Primary source: Read the CBO report here.

Summary: 5 takeaways from the reportDamian Paletta in The Wall Street Journal.

How the news is spun. "Boosting the minimum wage may cost as many as 500,000 people their jobs, said a new report from Congress's financial scorekeeper that diminishes chances for an agreement on one of President Barack Obama's priorities. The effort by Obama and Senate Democrats to raise the minimum wage to $10.10 an hour already faced opposition in the Republican-led House.

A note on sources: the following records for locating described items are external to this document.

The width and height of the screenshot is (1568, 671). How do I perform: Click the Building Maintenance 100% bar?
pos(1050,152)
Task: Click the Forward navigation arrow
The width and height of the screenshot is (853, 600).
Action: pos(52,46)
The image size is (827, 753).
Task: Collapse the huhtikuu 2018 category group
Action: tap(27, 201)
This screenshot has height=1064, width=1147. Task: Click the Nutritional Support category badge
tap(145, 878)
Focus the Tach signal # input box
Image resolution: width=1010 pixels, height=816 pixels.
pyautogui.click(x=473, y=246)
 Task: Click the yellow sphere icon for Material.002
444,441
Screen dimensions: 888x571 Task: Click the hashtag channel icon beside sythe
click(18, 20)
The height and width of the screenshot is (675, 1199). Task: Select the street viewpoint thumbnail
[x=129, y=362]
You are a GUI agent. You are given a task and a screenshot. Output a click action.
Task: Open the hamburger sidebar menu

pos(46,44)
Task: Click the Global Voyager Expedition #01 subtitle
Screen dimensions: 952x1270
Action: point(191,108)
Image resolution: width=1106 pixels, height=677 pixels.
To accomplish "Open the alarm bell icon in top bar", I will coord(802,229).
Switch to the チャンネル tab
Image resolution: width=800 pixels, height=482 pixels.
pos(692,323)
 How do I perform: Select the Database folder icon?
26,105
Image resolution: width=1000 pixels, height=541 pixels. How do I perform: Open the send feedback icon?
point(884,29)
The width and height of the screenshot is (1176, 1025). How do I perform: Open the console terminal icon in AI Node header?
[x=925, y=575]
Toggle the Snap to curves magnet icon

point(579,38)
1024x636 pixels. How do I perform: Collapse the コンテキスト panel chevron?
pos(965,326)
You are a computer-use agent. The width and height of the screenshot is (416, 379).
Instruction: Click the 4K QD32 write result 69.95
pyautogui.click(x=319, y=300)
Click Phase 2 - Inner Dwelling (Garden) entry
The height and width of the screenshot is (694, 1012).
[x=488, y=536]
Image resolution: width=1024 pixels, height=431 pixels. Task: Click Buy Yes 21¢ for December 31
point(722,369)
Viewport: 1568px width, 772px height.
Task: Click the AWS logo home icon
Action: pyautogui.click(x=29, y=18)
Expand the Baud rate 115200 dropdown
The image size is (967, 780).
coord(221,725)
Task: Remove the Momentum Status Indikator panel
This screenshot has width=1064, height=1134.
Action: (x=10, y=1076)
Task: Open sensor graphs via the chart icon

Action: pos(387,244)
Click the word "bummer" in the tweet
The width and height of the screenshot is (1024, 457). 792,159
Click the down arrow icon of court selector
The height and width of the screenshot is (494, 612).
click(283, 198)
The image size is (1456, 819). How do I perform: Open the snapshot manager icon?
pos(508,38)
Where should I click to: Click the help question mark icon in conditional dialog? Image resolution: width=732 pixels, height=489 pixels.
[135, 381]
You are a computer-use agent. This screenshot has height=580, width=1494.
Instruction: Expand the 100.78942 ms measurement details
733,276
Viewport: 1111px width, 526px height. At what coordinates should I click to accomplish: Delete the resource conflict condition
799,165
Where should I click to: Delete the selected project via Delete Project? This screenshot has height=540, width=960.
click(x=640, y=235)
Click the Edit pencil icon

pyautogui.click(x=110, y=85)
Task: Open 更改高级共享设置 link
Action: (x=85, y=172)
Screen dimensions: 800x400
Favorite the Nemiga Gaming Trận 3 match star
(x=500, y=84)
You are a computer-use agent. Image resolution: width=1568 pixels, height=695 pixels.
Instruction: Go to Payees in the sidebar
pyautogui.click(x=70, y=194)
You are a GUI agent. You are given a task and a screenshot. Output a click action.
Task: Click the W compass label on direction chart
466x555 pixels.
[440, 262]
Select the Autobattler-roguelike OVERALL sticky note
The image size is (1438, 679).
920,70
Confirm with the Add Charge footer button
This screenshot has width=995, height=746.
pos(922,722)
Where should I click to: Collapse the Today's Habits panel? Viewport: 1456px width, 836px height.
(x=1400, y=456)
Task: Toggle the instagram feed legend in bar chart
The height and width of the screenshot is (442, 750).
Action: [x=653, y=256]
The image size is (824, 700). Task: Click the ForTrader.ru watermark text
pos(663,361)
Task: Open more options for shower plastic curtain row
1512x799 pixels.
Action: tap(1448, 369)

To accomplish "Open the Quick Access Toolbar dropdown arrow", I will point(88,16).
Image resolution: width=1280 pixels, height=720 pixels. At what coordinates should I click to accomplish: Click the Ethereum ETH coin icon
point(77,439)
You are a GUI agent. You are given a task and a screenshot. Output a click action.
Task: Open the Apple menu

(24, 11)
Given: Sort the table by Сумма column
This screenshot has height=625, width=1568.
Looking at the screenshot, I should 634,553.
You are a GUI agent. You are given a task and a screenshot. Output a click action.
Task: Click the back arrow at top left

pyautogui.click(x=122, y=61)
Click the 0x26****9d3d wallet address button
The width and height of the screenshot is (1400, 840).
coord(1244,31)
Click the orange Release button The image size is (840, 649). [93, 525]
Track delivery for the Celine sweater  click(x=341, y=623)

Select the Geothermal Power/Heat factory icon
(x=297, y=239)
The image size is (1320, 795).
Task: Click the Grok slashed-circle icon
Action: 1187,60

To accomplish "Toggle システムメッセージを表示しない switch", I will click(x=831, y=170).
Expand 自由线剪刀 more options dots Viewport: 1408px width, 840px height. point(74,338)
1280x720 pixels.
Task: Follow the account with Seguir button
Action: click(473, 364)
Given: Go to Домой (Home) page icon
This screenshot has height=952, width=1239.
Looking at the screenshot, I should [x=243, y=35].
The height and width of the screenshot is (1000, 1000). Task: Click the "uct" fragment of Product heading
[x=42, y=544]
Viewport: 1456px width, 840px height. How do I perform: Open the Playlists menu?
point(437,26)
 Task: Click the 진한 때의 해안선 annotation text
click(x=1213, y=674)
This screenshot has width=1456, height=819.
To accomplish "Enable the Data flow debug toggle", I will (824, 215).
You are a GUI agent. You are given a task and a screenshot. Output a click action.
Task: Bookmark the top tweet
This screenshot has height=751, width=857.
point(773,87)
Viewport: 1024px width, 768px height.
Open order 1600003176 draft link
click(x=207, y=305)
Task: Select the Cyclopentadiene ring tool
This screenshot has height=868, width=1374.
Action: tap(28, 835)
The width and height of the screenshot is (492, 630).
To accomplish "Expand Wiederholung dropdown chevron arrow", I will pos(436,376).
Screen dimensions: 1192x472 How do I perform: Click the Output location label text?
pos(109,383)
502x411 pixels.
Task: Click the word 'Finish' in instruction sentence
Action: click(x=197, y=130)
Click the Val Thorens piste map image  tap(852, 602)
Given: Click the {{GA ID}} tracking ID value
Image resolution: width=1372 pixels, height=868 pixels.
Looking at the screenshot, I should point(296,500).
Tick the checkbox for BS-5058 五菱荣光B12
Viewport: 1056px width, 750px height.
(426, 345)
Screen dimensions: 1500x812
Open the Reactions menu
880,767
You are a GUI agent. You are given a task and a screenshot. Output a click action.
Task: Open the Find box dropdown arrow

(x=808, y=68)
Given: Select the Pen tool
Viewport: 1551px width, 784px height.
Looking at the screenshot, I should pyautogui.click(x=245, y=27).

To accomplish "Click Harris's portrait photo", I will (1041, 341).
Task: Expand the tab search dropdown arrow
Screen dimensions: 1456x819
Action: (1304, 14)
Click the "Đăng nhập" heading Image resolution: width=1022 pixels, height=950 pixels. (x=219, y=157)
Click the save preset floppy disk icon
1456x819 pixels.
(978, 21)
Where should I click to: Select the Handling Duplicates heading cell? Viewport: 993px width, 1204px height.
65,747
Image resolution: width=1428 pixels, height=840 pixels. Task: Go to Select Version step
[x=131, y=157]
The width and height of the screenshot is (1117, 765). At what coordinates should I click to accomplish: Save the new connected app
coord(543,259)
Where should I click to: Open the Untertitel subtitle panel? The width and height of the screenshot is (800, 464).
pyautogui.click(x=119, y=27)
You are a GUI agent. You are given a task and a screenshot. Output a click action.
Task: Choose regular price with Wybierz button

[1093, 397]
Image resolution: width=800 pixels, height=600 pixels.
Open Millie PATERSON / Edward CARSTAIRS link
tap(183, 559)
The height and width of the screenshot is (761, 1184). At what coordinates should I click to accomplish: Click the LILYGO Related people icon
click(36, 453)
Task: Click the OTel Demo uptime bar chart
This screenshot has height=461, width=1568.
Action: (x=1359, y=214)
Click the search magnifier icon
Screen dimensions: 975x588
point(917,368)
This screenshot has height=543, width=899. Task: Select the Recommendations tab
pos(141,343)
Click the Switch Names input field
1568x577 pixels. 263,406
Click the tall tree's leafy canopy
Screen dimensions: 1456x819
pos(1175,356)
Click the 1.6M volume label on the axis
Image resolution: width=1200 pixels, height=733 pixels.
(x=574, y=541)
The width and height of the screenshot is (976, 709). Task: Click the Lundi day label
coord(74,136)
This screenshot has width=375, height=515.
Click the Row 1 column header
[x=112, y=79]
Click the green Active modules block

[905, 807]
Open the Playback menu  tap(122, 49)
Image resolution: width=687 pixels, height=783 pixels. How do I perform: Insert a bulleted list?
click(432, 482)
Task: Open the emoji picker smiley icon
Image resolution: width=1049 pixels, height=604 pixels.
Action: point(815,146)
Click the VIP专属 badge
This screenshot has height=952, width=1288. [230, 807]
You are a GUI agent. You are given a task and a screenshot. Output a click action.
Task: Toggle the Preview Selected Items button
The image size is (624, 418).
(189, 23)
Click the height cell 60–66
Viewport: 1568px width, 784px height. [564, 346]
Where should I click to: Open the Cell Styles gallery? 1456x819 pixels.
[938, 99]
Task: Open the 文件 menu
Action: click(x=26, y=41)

Yesterday's report from the Congressional Budget Office provided more fodder for Republicans who have been arguing the proposal would kill jobs...The report also showed that raising the minimum wage from $7.25 an hour may lift about 900,000 Americans out of poverty, supporting Democrats' arguments in favor of the legislation." Michael C. Bender in Bloomberg.

The CBO places its thumb on the scale. "[T]he CBO's methodology is weighed to overstate the impact of a $10.10 minimum wage on jobs, while also understating the benefits. Even then there's a clear tradeoff - a minor fall in jobs for serious real gains again inequality and wage security. Never mind the scary headlines, or the report that unfortunately plays to them: When you consider that the academy is far more ambiguous about the costs of giving the country a raise, and more bullish on the benefits, this is still an excellent deal for working Americans. " Mike Konczal in The New Republic.